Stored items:
┌────────

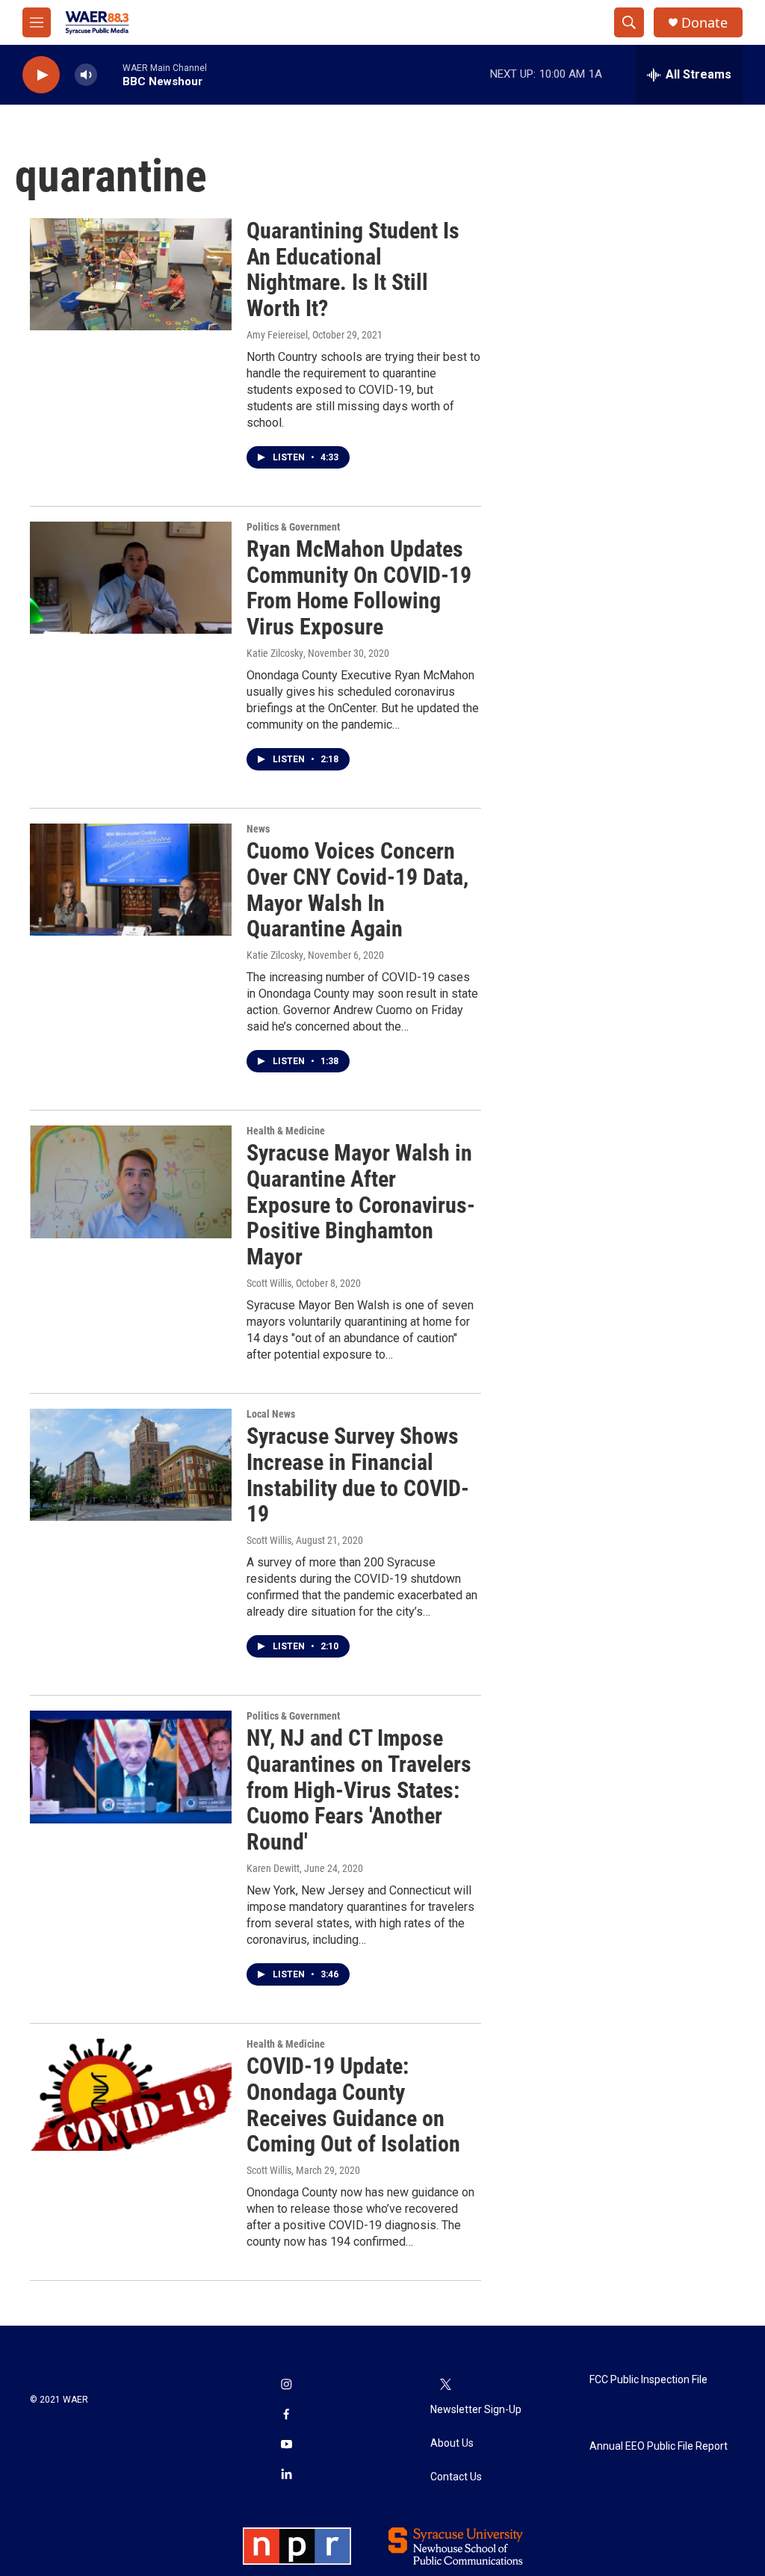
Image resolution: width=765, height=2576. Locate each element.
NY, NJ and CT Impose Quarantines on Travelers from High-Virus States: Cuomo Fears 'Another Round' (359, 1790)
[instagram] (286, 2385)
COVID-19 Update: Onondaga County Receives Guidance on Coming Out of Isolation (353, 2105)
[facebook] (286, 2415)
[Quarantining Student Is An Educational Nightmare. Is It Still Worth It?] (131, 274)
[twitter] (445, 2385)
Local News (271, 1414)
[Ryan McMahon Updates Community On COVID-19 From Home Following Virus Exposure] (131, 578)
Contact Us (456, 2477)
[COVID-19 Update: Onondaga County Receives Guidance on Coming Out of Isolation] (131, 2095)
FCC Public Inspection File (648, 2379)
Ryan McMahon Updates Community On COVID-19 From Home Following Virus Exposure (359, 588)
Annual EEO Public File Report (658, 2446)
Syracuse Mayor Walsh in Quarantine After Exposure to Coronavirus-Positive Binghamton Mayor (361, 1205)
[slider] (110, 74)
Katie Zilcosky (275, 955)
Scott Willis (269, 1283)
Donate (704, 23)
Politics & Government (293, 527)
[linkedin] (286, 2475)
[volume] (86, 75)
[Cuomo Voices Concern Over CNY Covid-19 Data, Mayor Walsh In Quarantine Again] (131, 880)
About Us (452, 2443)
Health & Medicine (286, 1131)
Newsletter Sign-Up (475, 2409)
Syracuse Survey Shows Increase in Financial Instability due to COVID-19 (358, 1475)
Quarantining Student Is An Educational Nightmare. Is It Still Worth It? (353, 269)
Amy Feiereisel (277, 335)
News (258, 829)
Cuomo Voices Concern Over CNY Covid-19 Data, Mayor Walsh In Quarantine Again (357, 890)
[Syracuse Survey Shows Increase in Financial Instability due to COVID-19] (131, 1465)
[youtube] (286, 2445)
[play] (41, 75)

└────────

Problem requirements:
Each line of the records above must be repeated exactly, but no picture belongs in the copy.

Answer below:
Image resolution: width=765, height=2576. Locate each element.
NY, NJ and CT Impose Quarantines on Travelers from High-Virus States: Cuomo Fears 'Another Round' (359, 1790)
[instagram] (286, 2385)
COVID-19 Update: Onondaga County Receives Guidance on Coming Out of Isolation (353, 2105)
[facebook] (286, 2415)
[Quarantining Student Is An Educational Nightmare. Is It Still Worth It?] (131, 274)
[twitter] (445, 2385)
Local News (271, 1414)
[Ryan McMahon Updates Community On COVID-19 From Home Following Virus Exposure] (131, 578)
Contact Us (456, 2477)
[COVID-19 Update: Onondaga County Receives Guidance on Coming Out of Isolation] (131, 2095)
FCC Public Inspection File (648, 2379)
Ryan McMahon Updates Community On COVID-19 From Home Following Virus Exposure (359, 588)
Annual EEO Public File Report (658, 2446)
Syracuse Mayor Walsh in Quarantine After Exposure to Coronavirus-Positive Binghamton Mayor (361, 1205)
[slider] (110, 74)
Katie Zilcosky (275, 955)
Scott Willis (269, 1283)
Donate (704, 23)
Politics & Government (293, 527)
[linkedin] (286, 2475)
[volume] (86, 75)
[Cuomo Voices Concern Over CNY Covid-19 Data, Mayor Walsh In Quarantine Again] (131, 880)
About Us (452, 2443)
Health & Medicine (286, 1131)
Newsletter Sign-Up (475, 2409)
Syracuse Survey Shows Increase in Financial Instability due to COVID-19 (358, 1475)
Quarantining Student Is An Educational Nightmare. Is It Still Worth It? (353, 269)
Amy Feiereisel (277, 335)
News (258, 829)
Cuomo Voices Concern Over CNY Covid-19 Data, Mayor Walsh In Quarantine Again (357, 890)
[Syracuse Survey Shows Increase in Financial Instability due to COVID-19] (131, 1465)
[youtube] (286, 2445)
[play] (41, 75)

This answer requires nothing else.